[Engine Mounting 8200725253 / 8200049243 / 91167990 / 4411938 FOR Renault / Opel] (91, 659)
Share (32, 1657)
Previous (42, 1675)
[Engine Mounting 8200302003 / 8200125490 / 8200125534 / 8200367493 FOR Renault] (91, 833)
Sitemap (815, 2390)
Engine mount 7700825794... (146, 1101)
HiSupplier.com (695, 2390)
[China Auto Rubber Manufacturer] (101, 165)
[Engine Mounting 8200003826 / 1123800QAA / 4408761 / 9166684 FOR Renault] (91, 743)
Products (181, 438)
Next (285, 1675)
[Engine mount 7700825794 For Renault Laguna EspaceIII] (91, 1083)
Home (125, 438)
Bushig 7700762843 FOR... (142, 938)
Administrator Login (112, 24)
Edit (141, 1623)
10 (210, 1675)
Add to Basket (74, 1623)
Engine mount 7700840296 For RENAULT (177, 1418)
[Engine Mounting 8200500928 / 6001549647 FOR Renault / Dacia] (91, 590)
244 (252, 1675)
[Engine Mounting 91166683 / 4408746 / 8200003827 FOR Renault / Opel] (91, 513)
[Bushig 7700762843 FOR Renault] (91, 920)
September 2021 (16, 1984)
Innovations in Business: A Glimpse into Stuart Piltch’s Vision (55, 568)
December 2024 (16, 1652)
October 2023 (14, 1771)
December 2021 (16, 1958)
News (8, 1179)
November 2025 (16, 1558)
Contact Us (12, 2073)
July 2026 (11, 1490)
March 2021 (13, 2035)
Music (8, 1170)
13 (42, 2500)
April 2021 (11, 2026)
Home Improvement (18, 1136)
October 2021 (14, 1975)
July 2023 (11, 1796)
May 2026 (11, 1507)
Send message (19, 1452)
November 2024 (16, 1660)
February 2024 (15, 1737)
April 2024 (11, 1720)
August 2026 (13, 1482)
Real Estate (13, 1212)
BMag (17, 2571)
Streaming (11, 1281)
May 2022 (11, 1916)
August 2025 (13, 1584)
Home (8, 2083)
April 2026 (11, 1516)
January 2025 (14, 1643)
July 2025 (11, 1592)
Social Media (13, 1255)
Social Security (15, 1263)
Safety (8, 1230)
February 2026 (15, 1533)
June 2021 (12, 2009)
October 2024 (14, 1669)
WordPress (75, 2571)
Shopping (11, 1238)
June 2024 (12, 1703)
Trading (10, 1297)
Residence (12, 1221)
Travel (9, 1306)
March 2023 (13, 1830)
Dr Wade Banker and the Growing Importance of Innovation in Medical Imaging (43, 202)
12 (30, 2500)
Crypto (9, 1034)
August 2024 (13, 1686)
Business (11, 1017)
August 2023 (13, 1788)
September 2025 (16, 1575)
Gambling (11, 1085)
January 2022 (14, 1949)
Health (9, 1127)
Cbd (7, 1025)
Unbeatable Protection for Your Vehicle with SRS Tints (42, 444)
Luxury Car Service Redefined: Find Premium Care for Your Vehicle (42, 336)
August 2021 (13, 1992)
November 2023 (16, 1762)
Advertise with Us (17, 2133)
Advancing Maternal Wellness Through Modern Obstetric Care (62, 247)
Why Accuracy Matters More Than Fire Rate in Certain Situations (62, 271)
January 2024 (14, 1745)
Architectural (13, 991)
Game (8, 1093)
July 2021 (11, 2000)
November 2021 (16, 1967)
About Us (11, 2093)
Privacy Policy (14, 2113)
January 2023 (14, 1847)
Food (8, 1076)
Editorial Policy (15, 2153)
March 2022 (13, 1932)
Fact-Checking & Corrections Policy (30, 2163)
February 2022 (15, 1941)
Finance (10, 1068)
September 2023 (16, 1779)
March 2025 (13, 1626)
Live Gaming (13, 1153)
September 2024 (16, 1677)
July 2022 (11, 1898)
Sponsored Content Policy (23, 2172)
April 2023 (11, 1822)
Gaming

◇ ◇ ◇ ◇

[Your assignment]
In the entries above, find the line holding "November 2025 (16, 1558)" and the line holding "Safety (8, 1230)", then retype exactly those two lines and every line between them, and nothing else.

[Completed exercise]
November 2025 (16, 1558)
Contact Us (12, 2073)
July 2026 (11, 1490)
March 2021 (13, 2035)
Music (8, 1170)
13 (42, 2500)
April 2021 (11, 2026)
Home Improvement (18, 1136)
October 2021 (14, 1975)
July 2023 (11, 1796)
May 2026 (11, 1507)
Send message (19, 1452)
November 2024 (16, 1660)
February 2024 (15, 1737)
April 2024 (11, 1720)
August 2026 (13, 1482)
Real Estate (13, 1212)
BMag (17, 2571)
Streaming (11, 1281)
May 2022 (11, 1916)
August 2025 (13, 1584)
Home (8, 2083)
April 2026 (11, 1516)
January 2025 (14, 1643)
July 2025 (11, 1592)
Social Media (13, 1255)
Social Security (15, 1263)
Safety (8, 1230)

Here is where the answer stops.